● **Task statement**: Exclude the pictures, and otherwise reproduce the data in full.

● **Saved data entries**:
******************************

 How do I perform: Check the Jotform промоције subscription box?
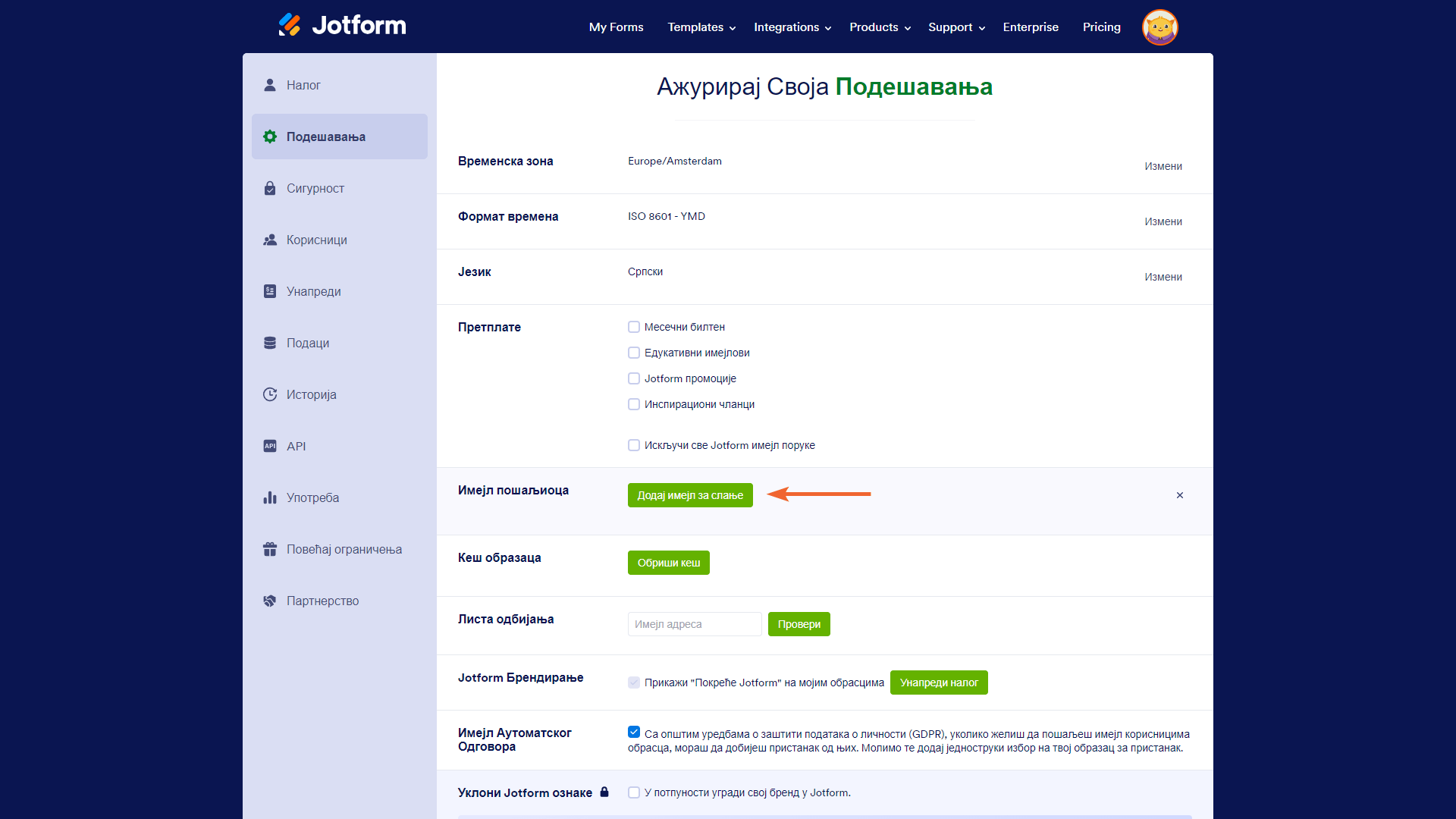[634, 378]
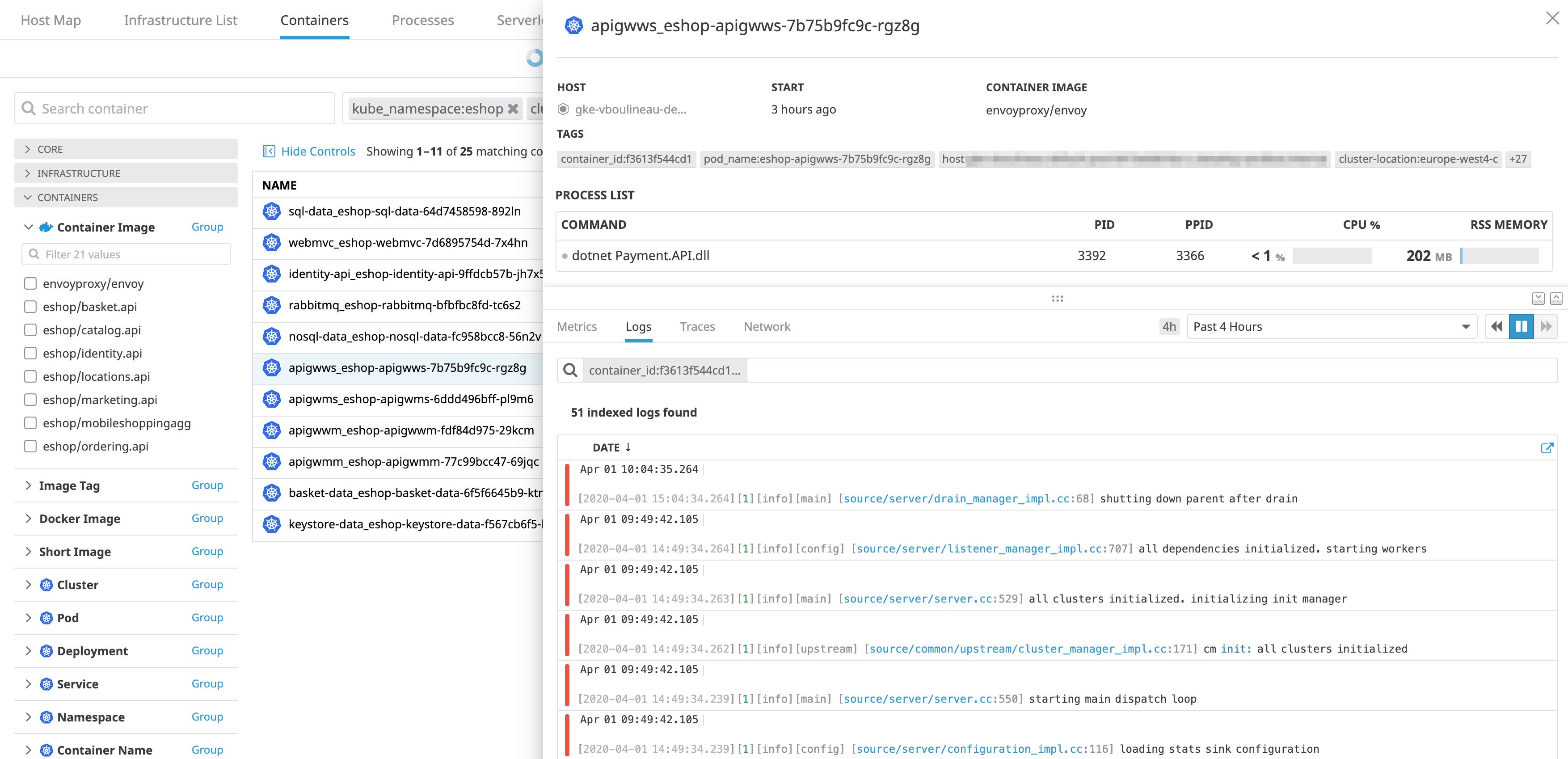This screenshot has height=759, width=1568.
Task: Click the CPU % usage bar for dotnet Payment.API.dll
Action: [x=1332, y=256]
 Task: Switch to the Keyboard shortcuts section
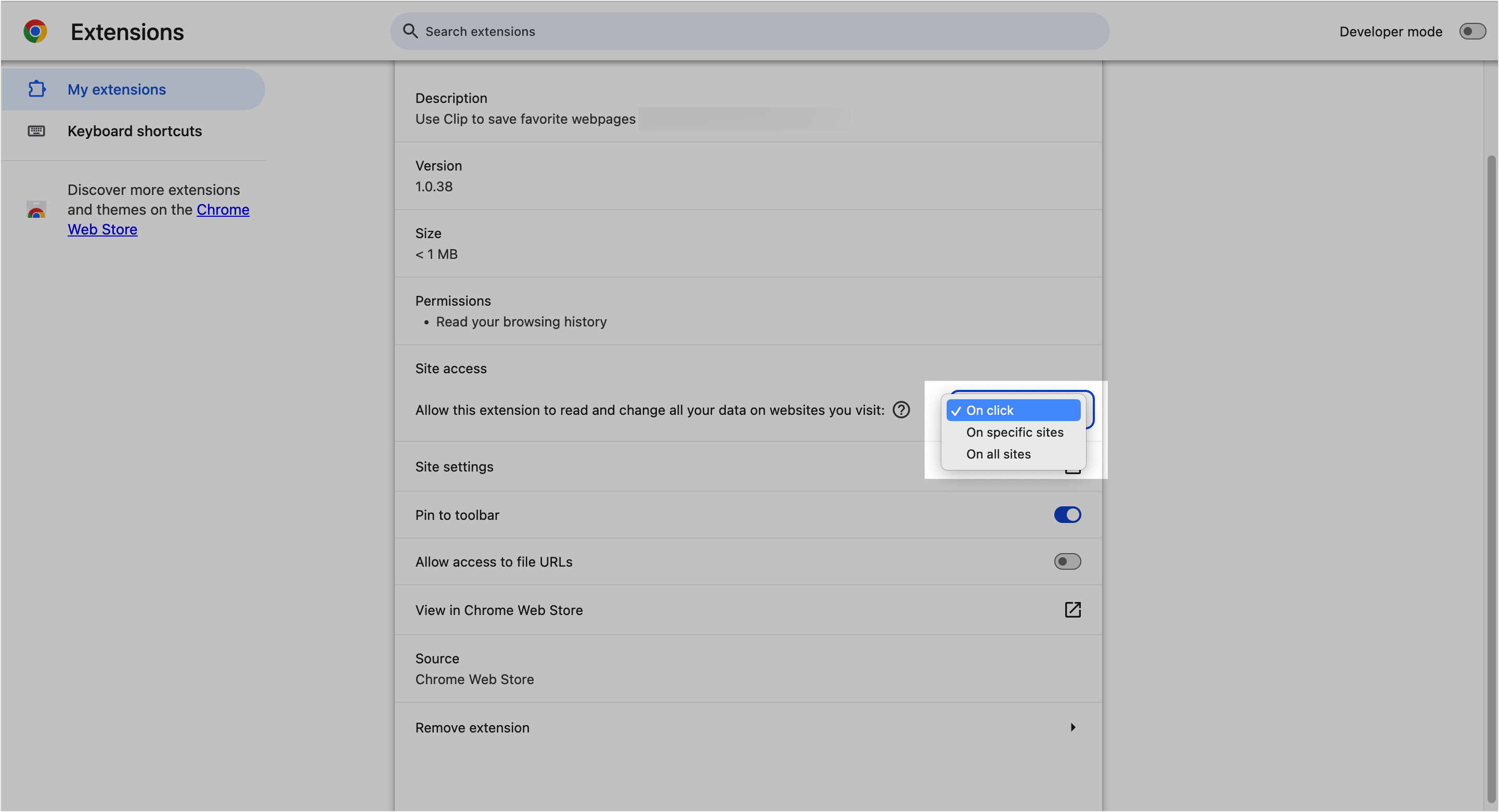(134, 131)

******************************

● **Response**:
 How do I perform: Check the Jotform промоције subscription box?
[634, 378]
This screenshot has height=759, width=1568.
Task: Click the CPU % usage bar for dotnet Payment.API.dll
Action: [x=1332, y=256]
 Task: Switch to the Keyboard shortcuts section
(134, 131)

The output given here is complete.